TASK: Please copy out each line of the listing that contains the word "agent".

RECORDS TO PROCESS:
◇ ◇ ◇ ◇ ◇ ◇ ◇

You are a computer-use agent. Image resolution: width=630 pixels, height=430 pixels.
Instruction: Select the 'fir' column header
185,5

◇ ◇ ◇ ◇ ◇ ◇ ◇

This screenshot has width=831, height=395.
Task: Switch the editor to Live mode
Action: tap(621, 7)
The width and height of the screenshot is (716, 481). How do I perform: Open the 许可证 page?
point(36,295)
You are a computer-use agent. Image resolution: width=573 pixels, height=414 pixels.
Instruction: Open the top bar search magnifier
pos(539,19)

◇ ◇ ◇ ◇ ◇ ◇ ◇

RESULT:
You are a computer-use agent. Image resolution: width=630 pixels, height=430 pixels.
You are a computer-use agent. Image resolution: width=573 pixels, height=414 pixels.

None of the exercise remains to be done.